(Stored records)

****************************************

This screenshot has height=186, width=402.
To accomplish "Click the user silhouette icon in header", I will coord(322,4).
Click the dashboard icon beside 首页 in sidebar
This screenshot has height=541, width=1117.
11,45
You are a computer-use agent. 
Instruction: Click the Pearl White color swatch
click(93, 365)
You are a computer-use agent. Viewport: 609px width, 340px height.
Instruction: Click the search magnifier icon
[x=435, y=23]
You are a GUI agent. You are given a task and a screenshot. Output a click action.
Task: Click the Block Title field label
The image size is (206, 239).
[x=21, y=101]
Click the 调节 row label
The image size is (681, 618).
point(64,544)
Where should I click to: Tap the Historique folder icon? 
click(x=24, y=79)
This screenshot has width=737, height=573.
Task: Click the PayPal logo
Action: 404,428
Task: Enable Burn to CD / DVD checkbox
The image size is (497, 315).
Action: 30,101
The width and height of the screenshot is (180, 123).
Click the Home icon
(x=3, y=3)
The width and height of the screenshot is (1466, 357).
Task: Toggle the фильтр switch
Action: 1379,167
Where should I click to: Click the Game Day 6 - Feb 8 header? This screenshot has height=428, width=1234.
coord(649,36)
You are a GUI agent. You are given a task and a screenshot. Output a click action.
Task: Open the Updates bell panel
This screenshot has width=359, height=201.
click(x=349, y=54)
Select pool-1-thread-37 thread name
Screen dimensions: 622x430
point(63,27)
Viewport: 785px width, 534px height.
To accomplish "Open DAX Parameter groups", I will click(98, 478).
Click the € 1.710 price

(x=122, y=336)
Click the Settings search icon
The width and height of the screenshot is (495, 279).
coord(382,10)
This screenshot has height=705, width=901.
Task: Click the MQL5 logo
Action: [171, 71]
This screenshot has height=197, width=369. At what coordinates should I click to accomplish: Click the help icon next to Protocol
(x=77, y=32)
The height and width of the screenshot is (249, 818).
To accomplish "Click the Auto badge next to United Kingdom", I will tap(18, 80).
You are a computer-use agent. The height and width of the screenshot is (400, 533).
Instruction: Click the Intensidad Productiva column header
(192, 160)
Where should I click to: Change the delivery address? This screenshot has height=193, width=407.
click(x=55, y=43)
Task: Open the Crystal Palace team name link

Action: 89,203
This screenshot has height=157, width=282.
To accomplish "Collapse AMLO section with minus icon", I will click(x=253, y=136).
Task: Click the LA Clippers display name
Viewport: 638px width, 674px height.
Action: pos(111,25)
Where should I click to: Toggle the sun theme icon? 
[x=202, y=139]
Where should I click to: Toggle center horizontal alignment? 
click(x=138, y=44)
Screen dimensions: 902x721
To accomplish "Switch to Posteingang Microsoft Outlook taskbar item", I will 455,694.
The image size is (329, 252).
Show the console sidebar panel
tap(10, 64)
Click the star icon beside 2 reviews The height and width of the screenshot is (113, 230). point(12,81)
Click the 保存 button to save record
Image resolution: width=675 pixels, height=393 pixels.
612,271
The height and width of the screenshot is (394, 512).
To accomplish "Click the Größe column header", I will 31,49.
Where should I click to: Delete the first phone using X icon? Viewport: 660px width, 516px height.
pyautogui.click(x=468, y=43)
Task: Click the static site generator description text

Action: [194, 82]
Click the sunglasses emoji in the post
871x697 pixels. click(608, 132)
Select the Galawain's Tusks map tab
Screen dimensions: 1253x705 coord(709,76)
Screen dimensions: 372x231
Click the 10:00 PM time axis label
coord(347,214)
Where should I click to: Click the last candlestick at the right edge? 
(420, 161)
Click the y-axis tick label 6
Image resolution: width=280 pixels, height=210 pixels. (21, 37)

****************************************

WORK TASK:
Retype the entries shown above. Keep every word exactly as it is.

PROBLEM SOLUTION:
This screenshot has height=186, width=402.
To accomplish "Click the user silhouette icon in header", I will coord(322,4).
Click the dashboard icon beside 首页 in sidebar
This screenshot has height=541, width=1117.
11,45
You are a computer-use agent. 
Instruction: Click the Pearl White color swatch
click(93, 365)
You are a computer-use agent. Viewport: 609px width, 340px height.
Instruction: Click the search magnifier icon
[x=435, y=23]
You are a GUI agent. You are given a task and a screenshot. Output a click action.
Task: Click the Block Title field label
The image size is (206, 239).
[x=21, y=101]
Click the 调节 row label
The image size is (681, 618).
point(64,544)
Where should I click to: Tap the Historique folder icon? 
click(x=24, y=79)
This screenshot has width=737, height=573.
Task: Click the PayPal logo
Action: 404,428
Task: Enable Burn to CD / DVD checkbox
The image size is (497, 315).
Action: 30,101
The width and height of the screenshot is (180, 123).
Click the Home icon
(x=3, y=3)
The width and height of the screenshot is (1466, 357).
Task: Toggle the фильтр switch
Action: 1379,167
Where should I click to: Click the Game Day 6 - Feb 8 header? This screenshot has height=428, width=1234.
coord(649,36)
You are a GUI agent. You are given a task and a screenshot. Output a click action.
Task: Open the Updates bell panel
This screenshot has width=359, height=201.
click(x=349, y=54)
Select pool-1-thread-37 thread name
Screen dimensions: 622x430
point(63,27)
Viewport: 785px width, 534px height.
To accomplish "Open DAX Parameter groups", I will click(98, 478).
Click the € 1.710 price

(x=122, y=336)
Click the Settings search icon
The width and height of the screenshot is (495, 279).
coord(382,10)
This screenshot has height=705, width=901.
Task: Click the MQL5 logo
Action: [171, 71]
This screenshot has height=197, width=369. At what coordinates should I click to accomplish: Click the help icon next to Protocol
(x=77, y=32)
The height and width of the screenshot is (249, 818).
To accomplish "Click the Auto badge next to United Kingdom", I will tap(18, 80).
You are a computer-use agent. The height and width of the screenshot is (400, 533).
Instruction: Click the Intensidad Productiva column header
(192, 160)
Where should I click to: Change the delivery address? This screenshot has height=193, width=407.
click(x=55, y=43)
Task: Open the Crystal Palace team name link

Action: 89,203
This screenshot has height=157, width=282.
To accomplish "Collapse AMLO section with minus icon", I will click(x=253, y=136).
Task: Click the LA Clippers display name
Viewport: 638px width, 674px height.
Action: pos(111,25)
Where should I click to: Toggle the sun theme icon? 
[x=202, y=139]
Where should I click to: Toggle center horizontal alignment? 
click(x=138, y=44)
Screen dimensions: 902x721
To accomplish "Switch to Posteingang Microsoft Outlook taskbar item", I will 455,694.
The image size is (329, 252).
Show the console sidebar panel
tap(10, 64)
Click the star icon beside 2 reviews The height and width of the screenshot is (113, 230). point(12,81)
Click the 保存 button to save record
Image resolution: width=675 pixels, height=393 pixels.
612,271
The height and width of the screenshot is (394, 512).
To accomplish "Click the Größe column header", I will 31,49.
Where should I click to: Delete the first phone using X icon? Viewport: 660px width, 516px height.
pyautogui.click(x=468, y=43)
Task: Click the static site generator description text

Action: [194, 82]
Click the sunglasses emoji in the post
871x697 pixels. click(608, 132)
Select the Galawain's Tusks map tab
Screen dimensions: 1253x705 coord(709,76)
Screen dimensions: 372x231
Click the 10:00 PM time axis label
coord(347,214)
Where should I click to: Click the last candlestick at the right edge? 
(420, 161)
Click the y-axis tick label 6
Image resolution: width=280 pixels, height=210 pixels. (21, 37)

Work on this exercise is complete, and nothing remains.